Excerpted passage:
## begin

Date: Wed, 31 Oct 2012 17:05:39 +0100
From: Michal Hocko <mhocko@suse.cz>
To: Tejun Heo <tj@kernel.org>
Cc: lizefan@huawei.com, hannes@cmpxchg.org, bsingharora@gmail.com,
        kamezawa.hiroyu@jp.fujitsu.com, containers@lists.linux-foundation.org,
        cgroups@vger.kernel.org, linux-kernel@vger.kernel.org
Subject: Re: [PATCH 4/8] cgroup: deactivate CSS's and mark cgroup dead before
 invoking ->pre_destroy()
Message-ID: <20121031160539.GE22809@dhcp22.suse.cz>
References: <1351657365-25055-1-git-send-email-tj@kernel.org>
 <1351657365-25055-5-git-send-email-tj@kernel.org>
MIME-Version: 1.0
Content-Type: text/plain; charset=us-ascii
Content-Disposition: inline
In-Reply-To: <1351657365-25055-5-git-send-email-tj@kernel.org>
User-Agent: Mutt/1.5.21 (2010-09-15)
Sender: linux-kernel-owner@vger.kernel.org
Content-Length: 4920
Lines: 141

On Tue 30-10-12 21:22:41, Tejun Heo wrote:
> Because ->pre_destroy() could fail and can't be called under
> cgroup_mutex, cgroup destruction did something very ugly.

You are referring to a commit in the comment but I would rather see it
here.

>   1. Grab cgroup_mutex and verify it can be destroyed; fail otherwise.

## end

Goals:
a – In the cgroup patch reply, why does the quoted patch description say cgroup destruction did something very ugly? Answer in one to three sentences.
b – Carry on the cgroup patch reply from the point where it stops.

Available data:

## begin

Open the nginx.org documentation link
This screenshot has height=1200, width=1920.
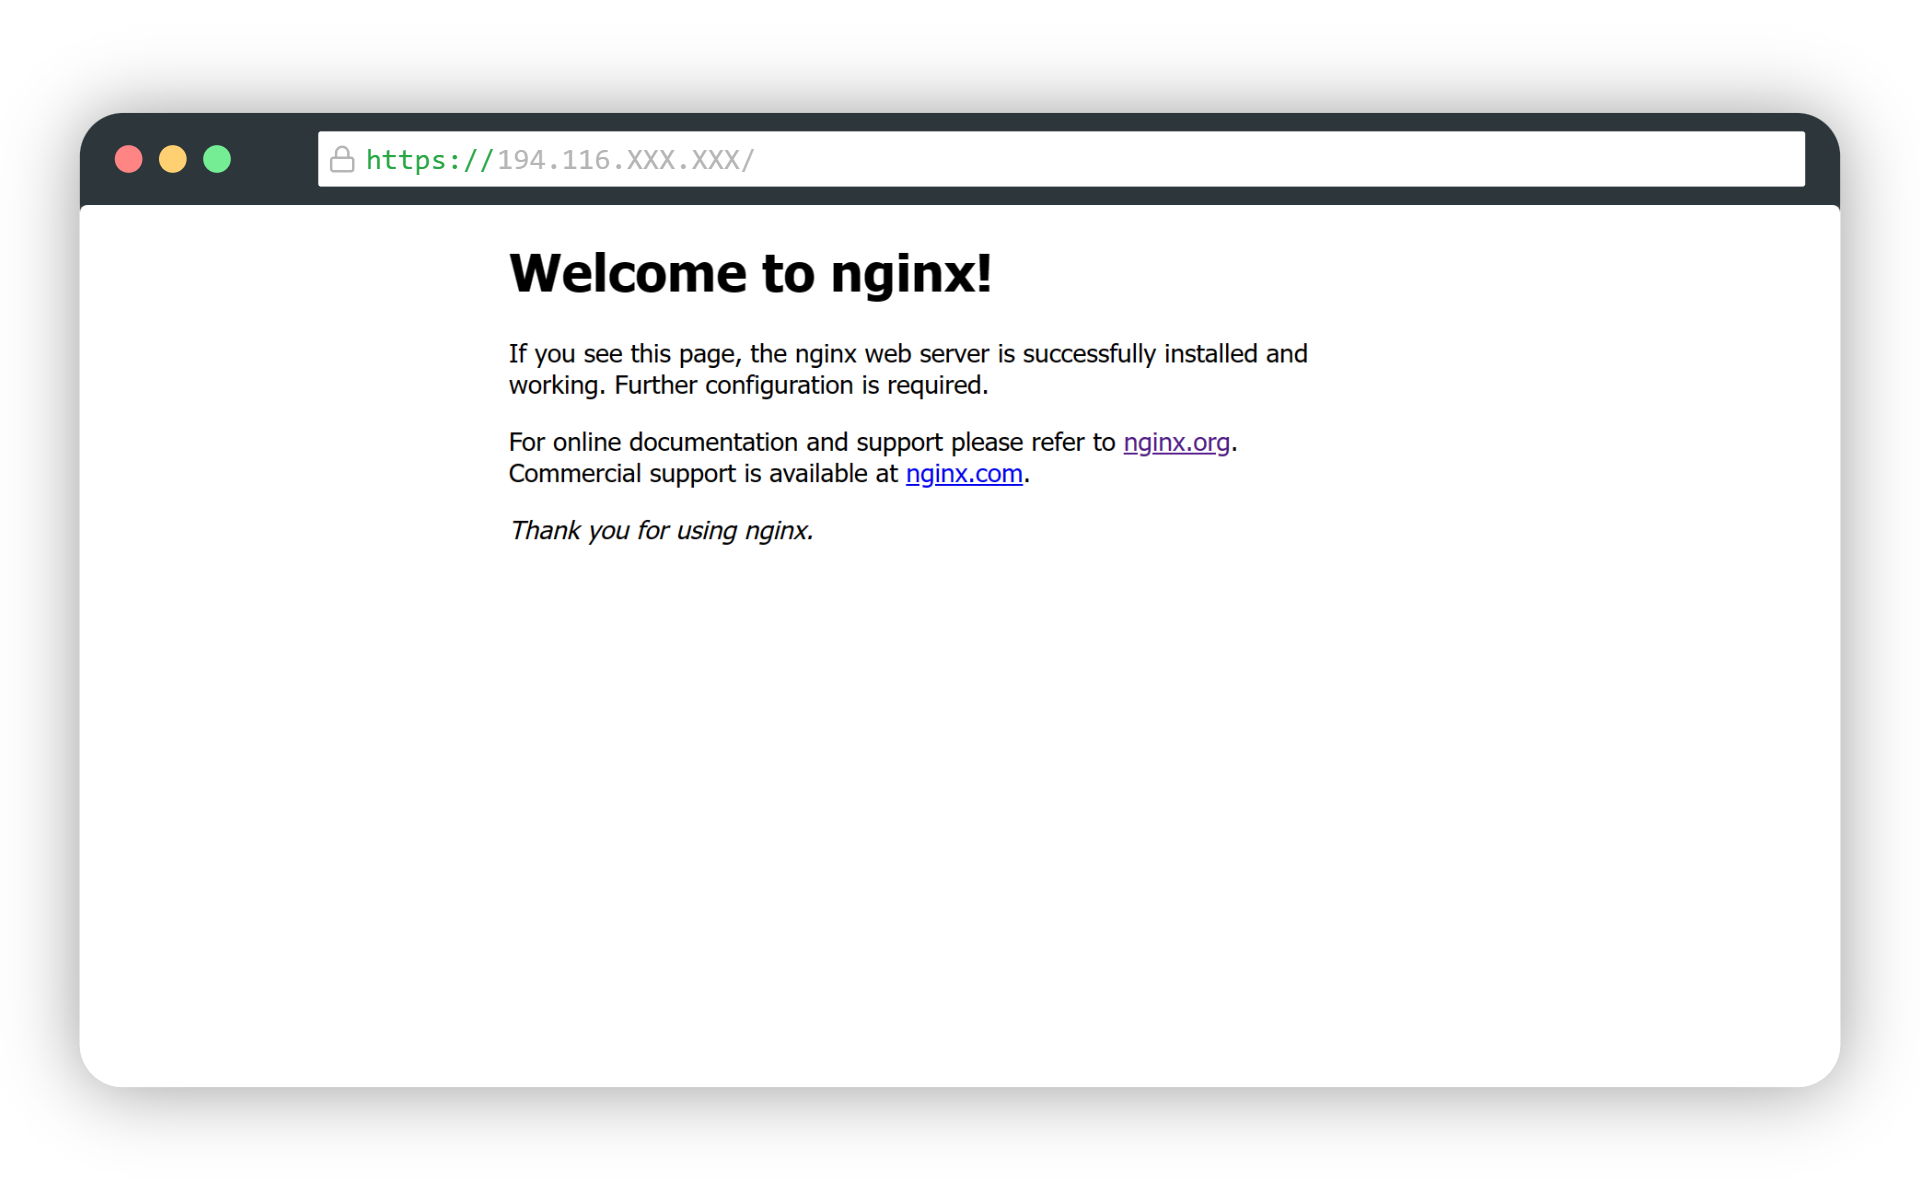click(x=1176, y=442)
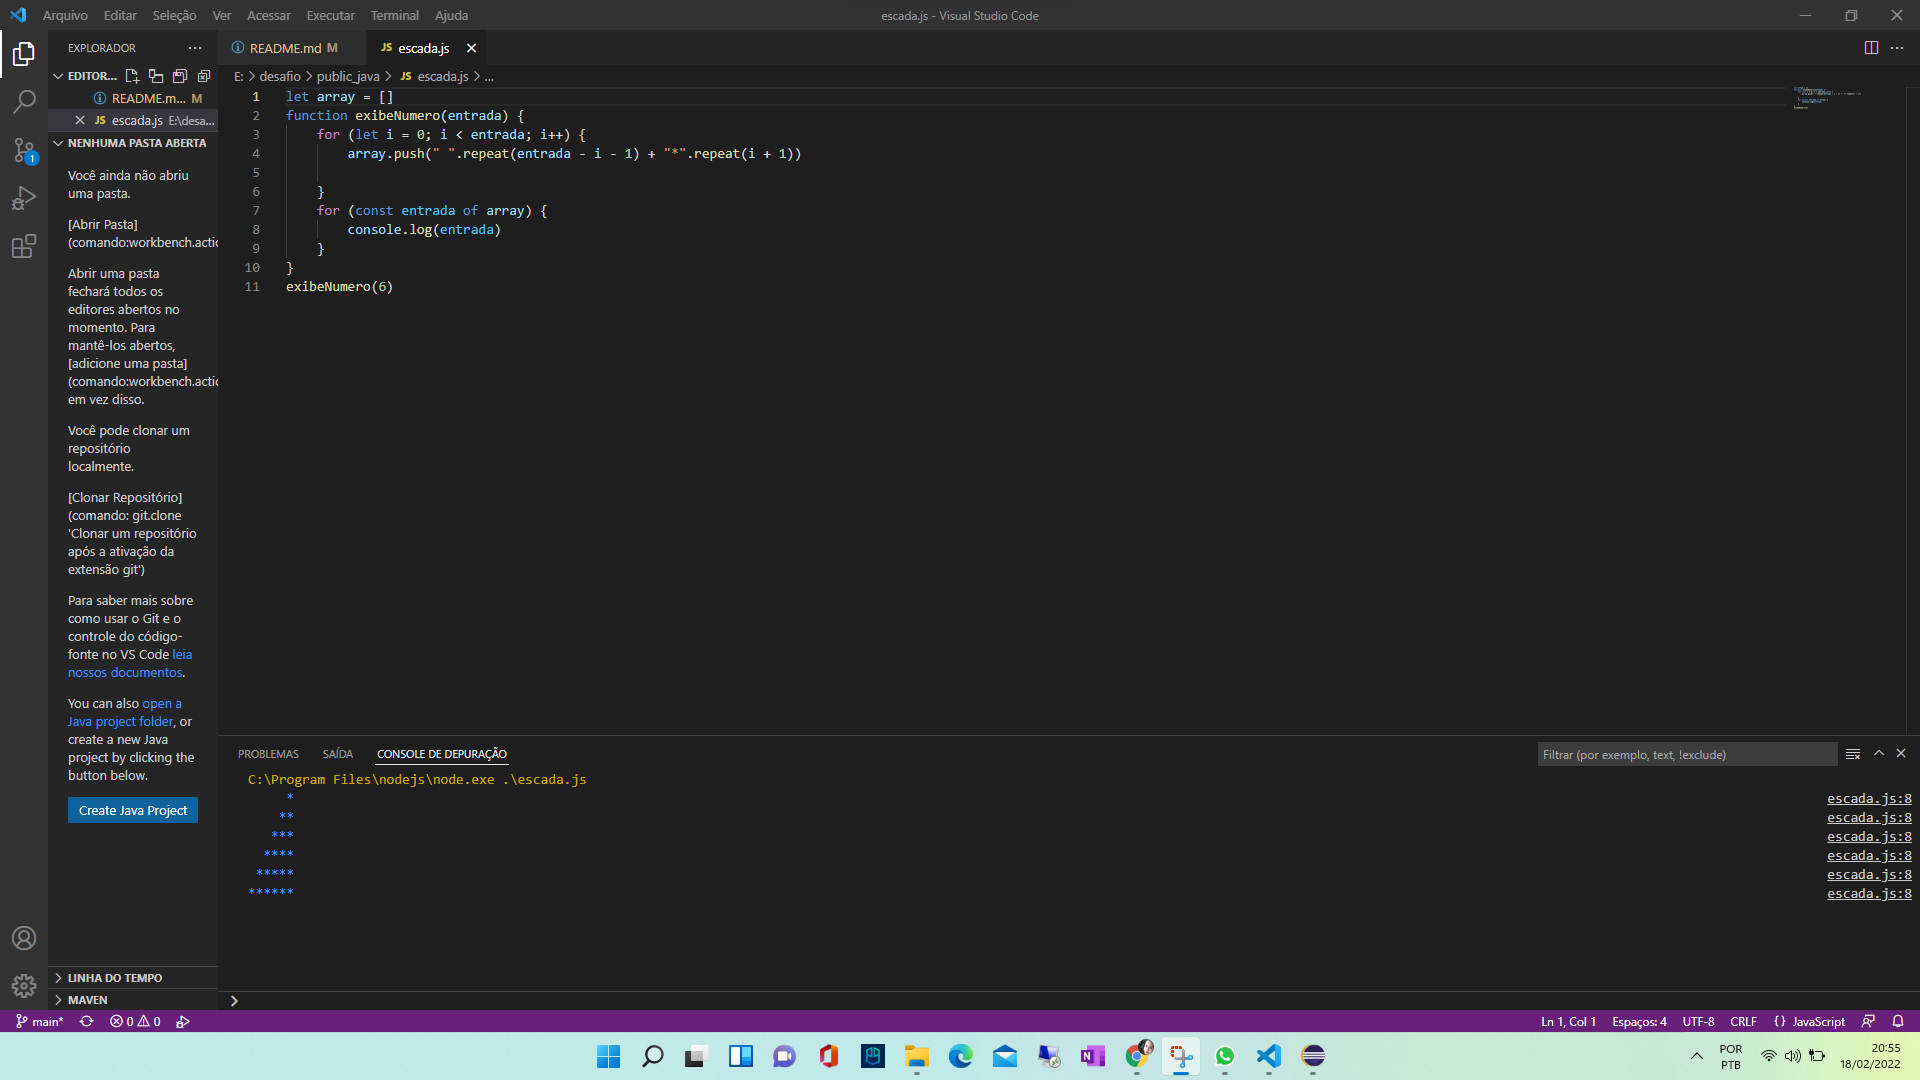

## end

Task-by-task outputs:
a – It says that ->pre_destroy() could fail and could not be called while holding cgroup_mutex, so cgroup destruction had to work around both limits in a very ugly way.

b –
> 
>   2. Release cgroup_mutex and call ->pre_destroy().
> 
>   3. Re-grab cgroup_mutex and verify it can still be destroyed; fail
>      otherwise.
> 
>   4. Continue destroying.
> 
> In addition to being ugly, it has been always broken in various ways.
> For example, memcg ->pre_destroy() expects the cgroup to be inactive
> after it's done but tasks can be attached and detached between #2 and
> #3 and the conditions that memcg verified in ->pre_destroy() might no
> longer hold by the time control reaches #3.
> 
> Now that ->pre_destroy() is no longer allowed to fail.  We can switch
> to the following.
> 
>   1. Grab cgroup_mutex and fail if it can't be destroyed; fail
>      otherwise.

the other fail is superfluous and too negative ;)

>   2. Deactivate CSS's and mark the cgroup removed thus preventing any
>      further operations which can invalidate the verification from #1.
> 
>   3. Release cgroup_mutex and call ->pre_destroy().
> 
>   4. Re-grab cgroup_mutex and continue destroying.
> 
> After this change, controllers can safely assume that ->pre_destroy()
> will only be called only once for a given cgroup and, once
> ->pre_destroy() is called, the cgroup will stay dormant till it's
> destroyed.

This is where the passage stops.